Since the tax sites opened in mid-January, we have seen these stories repeat over and over. Last week, Mr. C, a 39-year-old who works part time, had his taxes prepared by one of our long-time dedicated tax volunteers, Eleanor, who also volunteers as a certified application counselor. When Mr. C told Eleanor his job did not offer benefits, she encouraged him to return and apply for health insurance through the Health Insurance Marketplace. He did not think he could afford health insurance with his part-time wages, but he followed Eleanor’s advice to come back and get the facts. When Mr. C returned, Eleanor was at the site assisting with health insurance enrollment and she was again paired with Mr. C. That day, he enrolled in a silver plan that costs him $3 a month and, with cost-sharing reductions, has a $500 deductible and $750 maximum out-of-pocket expenses. He also qualified for a premium tax credit of $202 a month, and so his yearly premiums will cost less than the penalty for being uninsured. He said, "Everyone here is so nice but Eleanor is the best!"

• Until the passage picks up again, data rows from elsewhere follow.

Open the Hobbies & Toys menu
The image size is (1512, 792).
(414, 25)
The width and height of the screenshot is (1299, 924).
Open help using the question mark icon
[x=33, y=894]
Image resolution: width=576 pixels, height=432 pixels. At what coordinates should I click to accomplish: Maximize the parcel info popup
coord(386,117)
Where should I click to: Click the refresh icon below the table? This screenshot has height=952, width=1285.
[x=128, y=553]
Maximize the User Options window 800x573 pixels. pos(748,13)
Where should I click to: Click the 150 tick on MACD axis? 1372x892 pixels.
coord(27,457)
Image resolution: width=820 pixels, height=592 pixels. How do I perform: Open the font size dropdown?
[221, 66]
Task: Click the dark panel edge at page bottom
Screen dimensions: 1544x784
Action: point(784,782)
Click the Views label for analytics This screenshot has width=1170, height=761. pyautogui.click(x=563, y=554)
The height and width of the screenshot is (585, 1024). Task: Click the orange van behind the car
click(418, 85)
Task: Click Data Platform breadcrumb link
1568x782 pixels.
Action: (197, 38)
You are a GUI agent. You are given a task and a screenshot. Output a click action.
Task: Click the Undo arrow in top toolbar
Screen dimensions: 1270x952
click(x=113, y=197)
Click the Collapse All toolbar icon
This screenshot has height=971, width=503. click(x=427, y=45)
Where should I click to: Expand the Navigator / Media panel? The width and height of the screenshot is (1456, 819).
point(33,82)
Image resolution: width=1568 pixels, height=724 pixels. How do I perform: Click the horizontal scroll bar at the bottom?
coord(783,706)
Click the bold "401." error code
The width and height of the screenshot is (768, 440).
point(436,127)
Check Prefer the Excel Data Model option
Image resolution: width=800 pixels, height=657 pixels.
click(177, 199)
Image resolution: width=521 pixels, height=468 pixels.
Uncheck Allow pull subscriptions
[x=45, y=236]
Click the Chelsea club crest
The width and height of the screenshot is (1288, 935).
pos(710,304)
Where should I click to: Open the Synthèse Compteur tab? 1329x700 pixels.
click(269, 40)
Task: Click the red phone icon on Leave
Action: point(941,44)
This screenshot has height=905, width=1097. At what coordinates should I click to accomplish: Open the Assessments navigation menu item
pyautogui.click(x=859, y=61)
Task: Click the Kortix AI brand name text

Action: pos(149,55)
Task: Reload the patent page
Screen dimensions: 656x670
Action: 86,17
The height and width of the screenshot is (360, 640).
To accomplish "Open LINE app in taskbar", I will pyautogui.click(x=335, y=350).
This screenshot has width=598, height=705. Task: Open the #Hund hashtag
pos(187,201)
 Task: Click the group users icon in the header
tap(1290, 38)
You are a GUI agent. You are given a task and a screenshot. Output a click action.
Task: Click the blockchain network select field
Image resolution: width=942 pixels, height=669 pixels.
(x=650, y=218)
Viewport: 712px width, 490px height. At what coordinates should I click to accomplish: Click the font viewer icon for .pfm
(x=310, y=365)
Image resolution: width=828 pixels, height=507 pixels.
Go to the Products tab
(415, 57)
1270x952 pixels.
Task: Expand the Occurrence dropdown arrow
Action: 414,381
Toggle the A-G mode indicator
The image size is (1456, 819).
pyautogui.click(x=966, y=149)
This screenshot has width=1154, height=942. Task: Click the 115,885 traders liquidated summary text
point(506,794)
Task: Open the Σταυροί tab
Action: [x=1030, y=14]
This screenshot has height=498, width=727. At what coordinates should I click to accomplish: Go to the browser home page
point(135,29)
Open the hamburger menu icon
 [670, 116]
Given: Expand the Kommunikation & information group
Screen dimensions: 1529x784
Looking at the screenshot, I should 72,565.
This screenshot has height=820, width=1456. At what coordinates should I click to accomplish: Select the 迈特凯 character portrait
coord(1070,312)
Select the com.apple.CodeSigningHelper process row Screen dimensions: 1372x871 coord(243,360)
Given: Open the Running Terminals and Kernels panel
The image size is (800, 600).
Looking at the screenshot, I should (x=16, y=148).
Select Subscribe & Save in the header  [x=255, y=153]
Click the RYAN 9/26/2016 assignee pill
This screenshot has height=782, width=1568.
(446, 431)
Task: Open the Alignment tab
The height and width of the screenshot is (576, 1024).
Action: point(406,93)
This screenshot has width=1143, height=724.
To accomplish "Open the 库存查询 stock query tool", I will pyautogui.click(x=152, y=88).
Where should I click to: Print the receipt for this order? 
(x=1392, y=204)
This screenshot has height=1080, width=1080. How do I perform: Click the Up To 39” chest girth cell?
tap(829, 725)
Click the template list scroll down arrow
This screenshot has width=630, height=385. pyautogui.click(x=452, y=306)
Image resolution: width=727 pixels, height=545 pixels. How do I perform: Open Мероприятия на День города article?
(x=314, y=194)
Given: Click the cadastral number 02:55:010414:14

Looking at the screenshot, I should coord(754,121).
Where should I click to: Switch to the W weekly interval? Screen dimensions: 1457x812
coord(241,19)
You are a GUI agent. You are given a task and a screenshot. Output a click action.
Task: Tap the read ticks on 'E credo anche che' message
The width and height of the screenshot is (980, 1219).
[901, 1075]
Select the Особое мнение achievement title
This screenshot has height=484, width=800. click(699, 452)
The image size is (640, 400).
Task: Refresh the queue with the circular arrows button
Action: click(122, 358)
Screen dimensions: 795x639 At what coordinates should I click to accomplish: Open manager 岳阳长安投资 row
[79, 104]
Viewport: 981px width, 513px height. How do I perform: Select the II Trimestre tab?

Recently, a couple in their early 60s was at our site to have their taxes prepared. Neither had been insured for 15 years. All it took was someone asking if they had insurance and explaining their options for the couple to feel comfortable enrolling in a health plan they had assumed they could not afford. The affable husband was very blunt, stating it was ignorance that kept them from looking into health insurance. He explained that he had believed all of the negative press surrounding the Affordable Care Act—that the prices of new health plans were prohibitively high. As a result, he and his wife assumed they had no option but to wait until they qualified for Medicare. They are now thrilled to have health insurance they can afford and agreed to share their story on Telemundo to encourage others to enroll.

My experience at Insure Central Texas has taught me that connecting with people at tax time has been an effective form of outreach. Without a doubt, it has allowed us to reach people who would otherwise have not enrolled.